A la exploración física inicial se registró peso de 3 850 g, talla de 48 cm, frecuencia cardíaca de 180 latidos por minuto, frecuencia respiratoria de 58 respiraciones por minuto, presión arterial de 92/72 mmHg y temperatura de 39.5°C. Se encontró irritable, bien hidratada, con palidez generalizada, cráneo normocéfalo, fontanela anterior normotensa, rasgos faciales simétricos, cardio-pulmonar sin alteraciones, abdomen globoso con perímetro abdominal de 41 cm, con salida de líquido transparente escaso por la región umbilical, ruidos peristálticos ausentes, dolor intenso a la palpación superficial, extremidades simétricas y móviles, llenado capilar en dos segundos. El ano permeable y dentro del complejo muscular anorrectal; al tacto rectal tono conservado con evacuaciones explosivas y abundante salida de gas rectal. Se colocó sonda rectal y se realizó irrigación colónica con mejoría parcial de las condiciones abdominales. La radiografía de abdomen mostró edema de pared abdominal con distribución de asas intestinales centrales, no se observó distensión intestinal ni neumatosis intestinal (Figura 1). Se dejaron sondas orogástrica y rectal. Se canalizó vena periférica y se inicio tratamiento con cefotaxima, metronidazol, paracetamol, buprenorfina y se ingresó al servicio de neonatología. La biometría hemática reportó una hemoglobina de 15.1 g/dL, hematocrito de 44.9%, leucocitos 20 800 células/mm3 con neutrófilos de 58% y plaquetas de 229 000/mm3; sodio de 128 mEq/L, potasio de 5.8 mEq/L, cloro de 105 mEq/L, calcio 7.8 mg/dL, gasometría venosa con pH de 7.39, PCO2 de 26 mmHg, HCO3 15.5 mg/dL, déficit de base de -9.4, lactato de 5.76 mmol/L. Se administró una carga de líquidos intravenosa a 20 mL/kg e inicio de infusión de soluciones parenterales; se repitió control gasométrico después de la hidratación con pH 7.36, PCO2 de 33 mmHg, HCO3 de 18.7 mg/dL, déficit de base -5.5 y lactato de 2.26 mmol/L.

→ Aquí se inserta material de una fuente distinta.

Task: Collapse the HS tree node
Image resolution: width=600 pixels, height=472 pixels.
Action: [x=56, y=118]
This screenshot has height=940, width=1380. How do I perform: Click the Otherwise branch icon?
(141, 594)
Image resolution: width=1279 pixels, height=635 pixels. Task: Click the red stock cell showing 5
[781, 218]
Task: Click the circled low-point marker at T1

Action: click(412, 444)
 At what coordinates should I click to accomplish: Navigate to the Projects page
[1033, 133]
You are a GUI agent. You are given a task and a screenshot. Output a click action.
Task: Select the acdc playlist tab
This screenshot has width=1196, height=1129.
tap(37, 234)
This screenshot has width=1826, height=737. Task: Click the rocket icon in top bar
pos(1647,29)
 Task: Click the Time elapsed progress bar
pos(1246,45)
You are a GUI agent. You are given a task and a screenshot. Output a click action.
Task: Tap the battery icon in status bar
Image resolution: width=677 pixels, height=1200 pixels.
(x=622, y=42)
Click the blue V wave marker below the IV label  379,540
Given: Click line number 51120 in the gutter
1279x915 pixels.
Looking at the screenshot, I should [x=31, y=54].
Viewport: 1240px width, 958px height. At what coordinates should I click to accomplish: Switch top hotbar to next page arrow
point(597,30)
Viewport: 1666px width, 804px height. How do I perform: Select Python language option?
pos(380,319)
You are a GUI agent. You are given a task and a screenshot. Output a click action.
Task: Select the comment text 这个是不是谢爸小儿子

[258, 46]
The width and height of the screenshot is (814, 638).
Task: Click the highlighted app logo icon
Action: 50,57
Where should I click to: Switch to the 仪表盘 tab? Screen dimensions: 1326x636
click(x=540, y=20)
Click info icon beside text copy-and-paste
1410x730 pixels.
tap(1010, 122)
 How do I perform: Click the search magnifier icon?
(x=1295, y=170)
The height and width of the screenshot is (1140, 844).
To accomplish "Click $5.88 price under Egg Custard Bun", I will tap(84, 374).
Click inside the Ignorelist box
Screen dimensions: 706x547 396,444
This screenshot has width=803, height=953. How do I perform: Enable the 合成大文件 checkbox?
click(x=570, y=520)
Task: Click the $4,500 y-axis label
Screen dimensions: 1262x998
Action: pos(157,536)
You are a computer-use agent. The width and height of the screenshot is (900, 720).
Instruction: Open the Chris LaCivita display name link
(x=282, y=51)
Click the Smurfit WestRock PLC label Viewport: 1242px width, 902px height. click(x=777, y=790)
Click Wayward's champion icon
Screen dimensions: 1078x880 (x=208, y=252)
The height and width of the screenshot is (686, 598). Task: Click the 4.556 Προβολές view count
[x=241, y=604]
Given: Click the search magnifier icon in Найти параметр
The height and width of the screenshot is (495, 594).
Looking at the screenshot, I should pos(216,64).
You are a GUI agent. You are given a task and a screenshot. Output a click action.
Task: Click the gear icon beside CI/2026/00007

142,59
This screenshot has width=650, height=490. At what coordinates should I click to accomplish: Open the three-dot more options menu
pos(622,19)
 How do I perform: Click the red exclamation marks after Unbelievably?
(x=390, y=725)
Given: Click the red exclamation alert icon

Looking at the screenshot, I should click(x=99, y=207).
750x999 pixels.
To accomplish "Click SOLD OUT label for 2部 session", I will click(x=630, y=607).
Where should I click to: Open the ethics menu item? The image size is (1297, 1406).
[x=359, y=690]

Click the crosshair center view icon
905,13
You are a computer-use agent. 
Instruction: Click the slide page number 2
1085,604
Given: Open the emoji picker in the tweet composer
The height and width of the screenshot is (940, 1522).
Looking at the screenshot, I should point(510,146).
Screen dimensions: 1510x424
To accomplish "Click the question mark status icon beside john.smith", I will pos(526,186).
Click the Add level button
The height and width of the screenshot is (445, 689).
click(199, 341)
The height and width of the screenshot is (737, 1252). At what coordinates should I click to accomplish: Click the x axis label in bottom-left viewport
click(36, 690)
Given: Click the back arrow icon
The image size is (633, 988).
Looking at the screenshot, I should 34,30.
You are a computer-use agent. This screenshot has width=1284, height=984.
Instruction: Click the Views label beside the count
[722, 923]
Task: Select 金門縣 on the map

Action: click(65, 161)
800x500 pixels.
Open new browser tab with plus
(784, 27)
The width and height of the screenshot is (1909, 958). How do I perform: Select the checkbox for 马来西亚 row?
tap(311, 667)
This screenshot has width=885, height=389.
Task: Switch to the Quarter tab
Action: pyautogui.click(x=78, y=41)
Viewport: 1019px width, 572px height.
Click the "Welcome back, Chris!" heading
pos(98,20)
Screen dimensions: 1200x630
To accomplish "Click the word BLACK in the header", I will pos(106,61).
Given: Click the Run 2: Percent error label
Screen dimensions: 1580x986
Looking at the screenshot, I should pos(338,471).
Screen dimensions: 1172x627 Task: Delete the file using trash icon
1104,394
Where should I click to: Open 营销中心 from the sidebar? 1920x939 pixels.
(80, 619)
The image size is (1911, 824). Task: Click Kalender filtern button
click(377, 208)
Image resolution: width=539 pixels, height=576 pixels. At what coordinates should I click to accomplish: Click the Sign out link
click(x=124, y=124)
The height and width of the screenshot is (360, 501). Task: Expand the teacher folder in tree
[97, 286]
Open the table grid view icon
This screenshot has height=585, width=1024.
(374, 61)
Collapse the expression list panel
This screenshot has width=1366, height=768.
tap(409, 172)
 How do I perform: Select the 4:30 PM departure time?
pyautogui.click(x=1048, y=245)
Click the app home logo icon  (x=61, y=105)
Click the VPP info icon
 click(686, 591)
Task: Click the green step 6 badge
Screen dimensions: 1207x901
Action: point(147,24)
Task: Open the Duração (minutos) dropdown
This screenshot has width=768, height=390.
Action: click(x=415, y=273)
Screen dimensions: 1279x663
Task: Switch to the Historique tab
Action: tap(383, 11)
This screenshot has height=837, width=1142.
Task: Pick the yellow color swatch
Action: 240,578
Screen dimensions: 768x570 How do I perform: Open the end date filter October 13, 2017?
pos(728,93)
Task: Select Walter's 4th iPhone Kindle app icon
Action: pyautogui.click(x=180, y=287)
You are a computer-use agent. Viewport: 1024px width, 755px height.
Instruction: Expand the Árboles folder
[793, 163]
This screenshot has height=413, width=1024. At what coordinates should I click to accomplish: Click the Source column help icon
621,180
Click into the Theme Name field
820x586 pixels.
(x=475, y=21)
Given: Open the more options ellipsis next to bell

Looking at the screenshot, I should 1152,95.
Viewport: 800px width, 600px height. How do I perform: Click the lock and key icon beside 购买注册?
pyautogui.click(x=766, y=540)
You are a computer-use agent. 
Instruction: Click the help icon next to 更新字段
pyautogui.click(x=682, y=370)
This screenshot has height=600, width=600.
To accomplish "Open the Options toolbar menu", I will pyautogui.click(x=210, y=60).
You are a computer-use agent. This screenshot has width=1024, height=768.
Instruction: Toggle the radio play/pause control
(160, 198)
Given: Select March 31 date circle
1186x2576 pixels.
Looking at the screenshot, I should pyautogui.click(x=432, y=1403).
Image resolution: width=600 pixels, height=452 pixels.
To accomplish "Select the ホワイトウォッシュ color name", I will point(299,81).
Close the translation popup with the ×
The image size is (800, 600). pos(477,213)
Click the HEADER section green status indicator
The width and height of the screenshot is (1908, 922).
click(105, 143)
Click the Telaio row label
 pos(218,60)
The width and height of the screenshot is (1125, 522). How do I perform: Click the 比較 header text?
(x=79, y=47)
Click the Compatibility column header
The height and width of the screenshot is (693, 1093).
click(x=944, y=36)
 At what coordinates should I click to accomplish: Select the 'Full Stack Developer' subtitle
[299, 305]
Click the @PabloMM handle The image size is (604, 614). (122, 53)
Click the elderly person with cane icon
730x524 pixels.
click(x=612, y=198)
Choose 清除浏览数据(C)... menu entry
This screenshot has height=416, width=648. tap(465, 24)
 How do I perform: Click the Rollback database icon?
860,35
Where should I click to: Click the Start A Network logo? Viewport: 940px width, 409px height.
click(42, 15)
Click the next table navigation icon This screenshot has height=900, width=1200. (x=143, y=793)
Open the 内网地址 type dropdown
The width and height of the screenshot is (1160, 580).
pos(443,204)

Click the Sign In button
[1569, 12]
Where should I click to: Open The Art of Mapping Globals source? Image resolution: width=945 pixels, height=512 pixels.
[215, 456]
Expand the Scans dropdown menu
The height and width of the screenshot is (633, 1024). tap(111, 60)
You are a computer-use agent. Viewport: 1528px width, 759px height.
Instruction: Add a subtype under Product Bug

A 20 horas de su ingreso hospitalario se incrementó la distensión abdominal, hubo dolor intenso a la palpación en la región periumbilical y se observó edema con calor local y aspecto de piel de naranja (Figura 2); el control gasométrico mostró pH de 7.22, con PCO2 de 35 mmHg, HCO3 de 13.8 mg/dL, déficit de base -14 con lactato de 3.0 mmol/L. Se decidió realizar exploración quirúrgica abdominal por sospecha de fascitis necrosante de la pared abdominal probablemente asociada con onfalitis; se incrementó la cobertura antimicrobiana contra enterobacterias productoras de betalactamasas, Pseudomonas sp y gérmenes anaerobios con meropenem y teicoplanina. En la laparotomía exploradora se encontraron 100 mL de líquido libre en la cavidad peritoneal, con intestino normal y sin hallazgos patológicos dentro de la cavidad peritoneal; se realizó resección de la cicatriz y de los vasos umbilicales con tejido circundante aproximadamente 3 cm a cada lado de la cicatriz umbilical (Figura 3) y se colocó un sistema cerrado de presión negativa (vacuum assisted closure, VAC) para el cierre de la pared abdominal y se colocó un catéter venoso central.

Egresó del quirófano intubada con parámetros de ventilación en modo CMV con PI de 19 cm/H2O, PEEP de 4 cm/H2O, FIO2 de 75%. La acidosis metabólica continúo incrementándose con hiperlactatemia; tuvo hipotensión arterial con hipoperfusión tisular y anuria; se inició manejo con aminas vasopresoras: dopamina 10 µg/kg/min y dobutamina 10 µg/kg/min. Desarrolló hiperpotasemia grave (7 mEq/L) e hiperglicemia con gran fuga capilar y edema generalizado; se agregó adrenalina (0.1 µ/kg/min). Tuvo bradicardia de 60 latidos por minuto, se iniciaron maniobras de reanimación cardiopulmonar sin éxito y falleció.